His lyrics are thoughtful, reflecting his spirituality.
“Sometimes I don’t know what I am talking about,” he said. “Years down the road I may get an understanding. Creation is a process of letting the energy flow through me, without my ego getting in the way.”
Can we expect songs from his new album, “The Fruitful Darkness”?
“What we play depends on the vibration of the space and the audience,” Hall said.
I am happy to promise him positive vibrations from both.
It’s first time also for Saturday’s headliner, Anoushka Shankar, acclaimed classical Indian sitar player and leading figure in progressive world music.
“I love festivals,” she said, “and I love the WorldFest line-up. Festivals have a different atmosphere. I can play the same music in a concert hall and at a festival and the feeling is different.”
Taught exclusively by her father, Ravi Shankar, she was an accomplished classical sitar player from her early teens. In her 20s she found her own voice, the sitar another expressive element as she embraced different forms of music.
She has not abandoned her classical Indian music roots and creates her music “for the right reasons,” including her concern about social, especially women’s, issues. Her most recent album, “Land of Gold,” is her response to the humanitarian trauma of displaced people fleeing conflict and poverty.
“We are still touring this music and it’s still relevant after two years,” Shankar said.
There will be a Bucket Collection to help address the refugee crisis.
Friday’s headliner is Magic Giant, back for more and full of Californian energy.

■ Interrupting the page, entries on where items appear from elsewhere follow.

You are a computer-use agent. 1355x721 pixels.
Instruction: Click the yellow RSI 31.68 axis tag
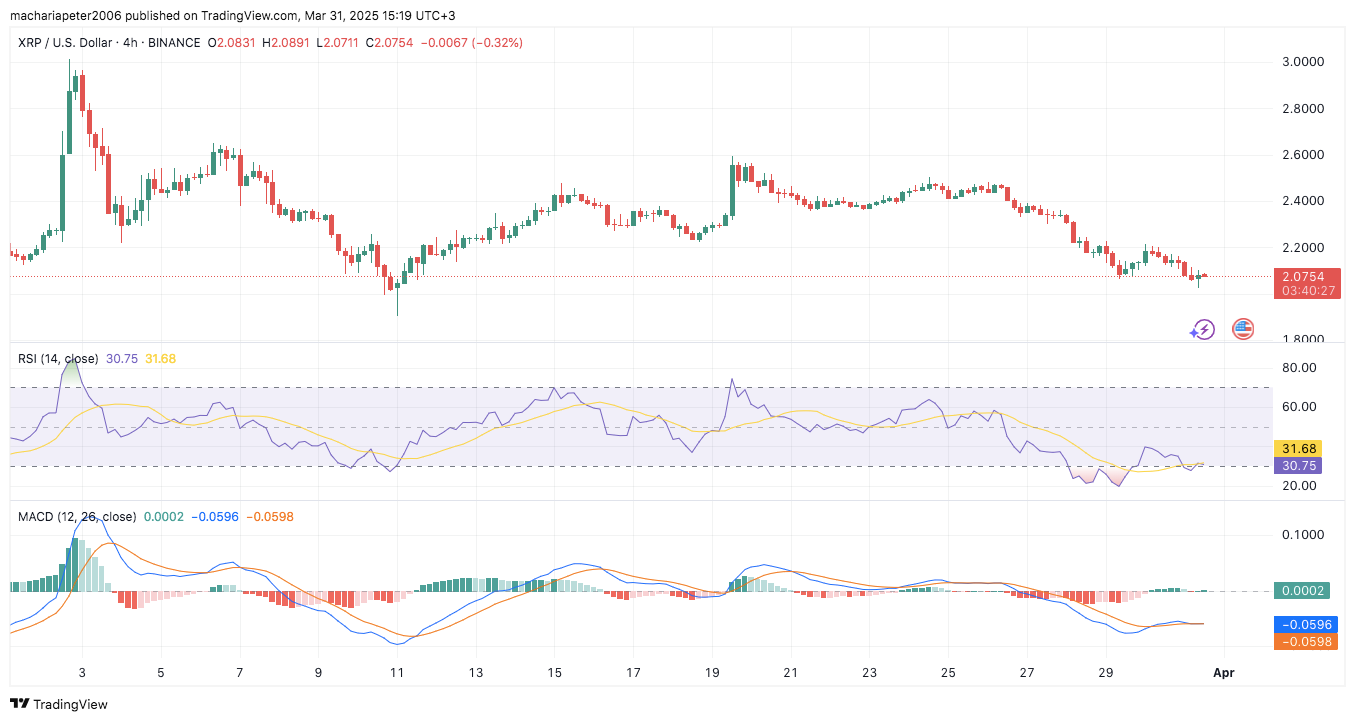(1297, 448)
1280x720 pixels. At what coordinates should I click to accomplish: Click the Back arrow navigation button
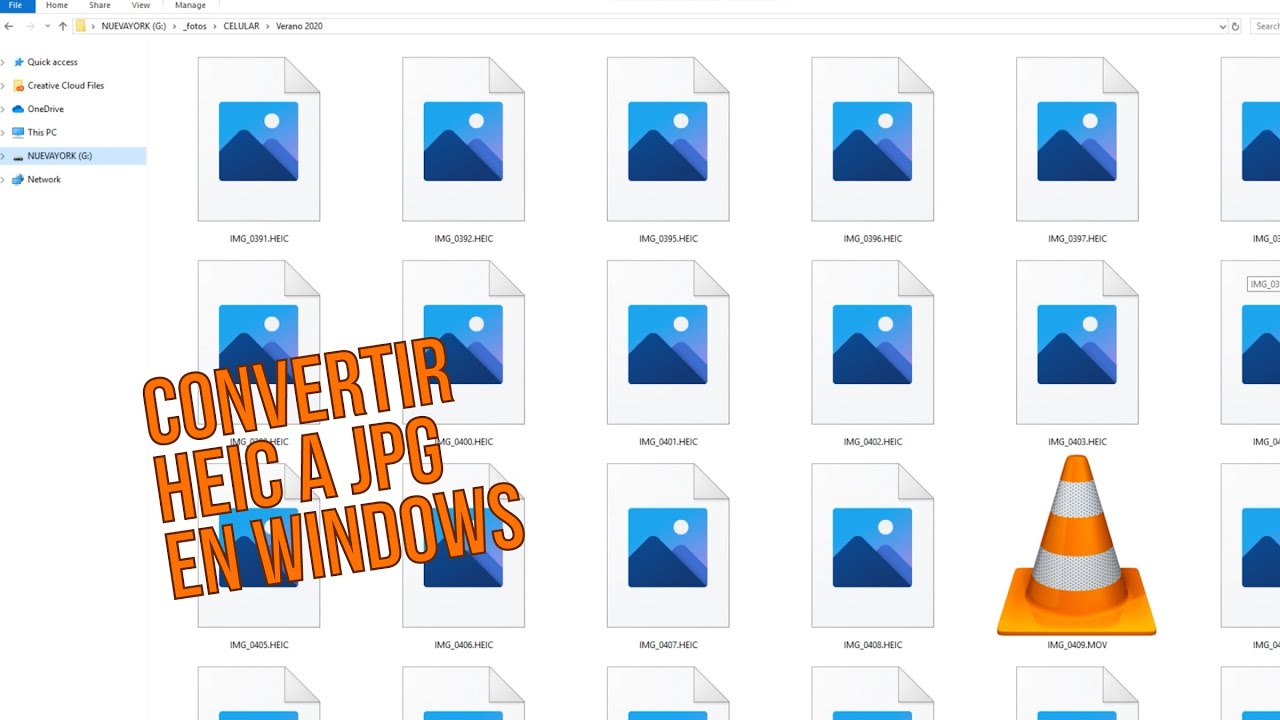9,26
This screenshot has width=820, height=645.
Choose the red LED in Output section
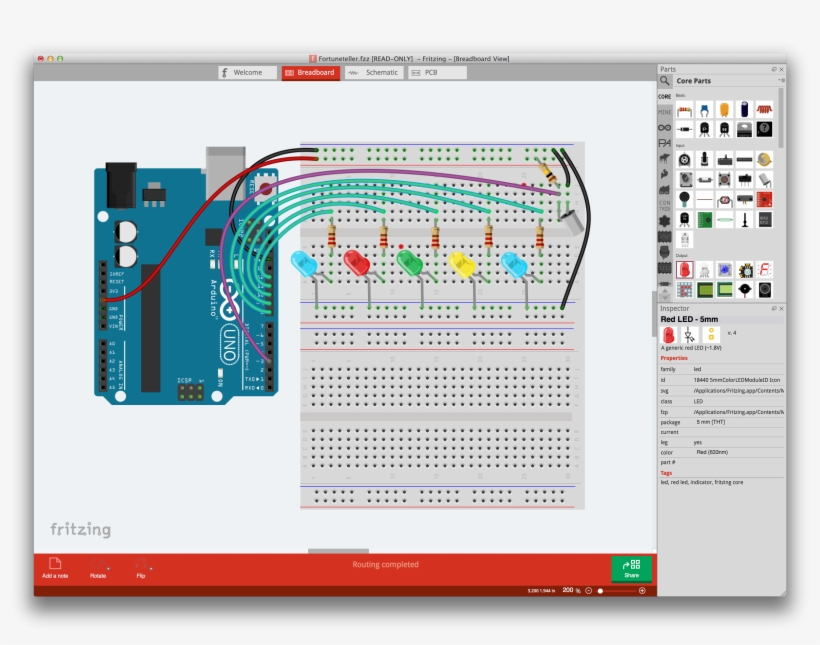point(685,269)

Their debut album, “In the Wind,” weaves alternative, pop, and folk, with orchestral drums, banjo, trumpet, saxophone, harmonica, synthesizers, electric bass, cello, viola, violin, dobro, lap steel, mandolin and more.
“We use whatever instruments are best for the song,” said lead vocal Austin Bisnow.

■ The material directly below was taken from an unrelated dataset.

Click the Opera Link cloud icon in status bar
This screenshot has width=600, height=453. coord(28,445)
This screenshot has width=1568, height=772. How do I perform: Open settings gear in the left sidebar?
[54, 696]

“When we get together to write,” added Zang, who plays at least five instruments and is back-up vocals, “we become one unique voice we may never have found on our own.”
And on Thursday, Galactic returns with their unique and ever changing New Orleans funk sound, influenced by rock, brass bands, blues, jazz, hip hop, electronic and world music. It’s been 20 years since they began pushing the envelope of musical possibilities and they have grown over time. When it comes to trying new approaches, says saxophonist Ben Ellman, “it’s an evolution.”
Once again, local Nevada County bands are well-represented.
Randy McKean, who plays in Tumble and Chicken Bonz, both melting pots of styles, surely speaks for many local performers.
“It means a lot to have the Center for the Arts include us,” McKean said. “This is the perfect place to host this kind of event. It’s a crossroads; each of its representative bands is an example of what happens when cultures collide and converse creatively. And we also get to learn what’s new from artists from afar.”
I can’t hear them all. Old hands suggest a plan. Claim your space for the headliners. Start walking. Follow your ears.
Find an old favorite. Try something new. Absorb what you hear. If you like it, stay. If you don’t, move on.
Enjoy the experience — and your fellow listeners. Immerse yourself.
Need respite? Visit one of the buildings, with air conditioning and chairs. Find a workshop or grab a bite.
And watch out for me. I’ll be the one looking confident that he has a great plan to make the most of WorldFest.
Charles Atthill is a freelance music writer and KVMR broadcaster. He lives in Alta Sierra.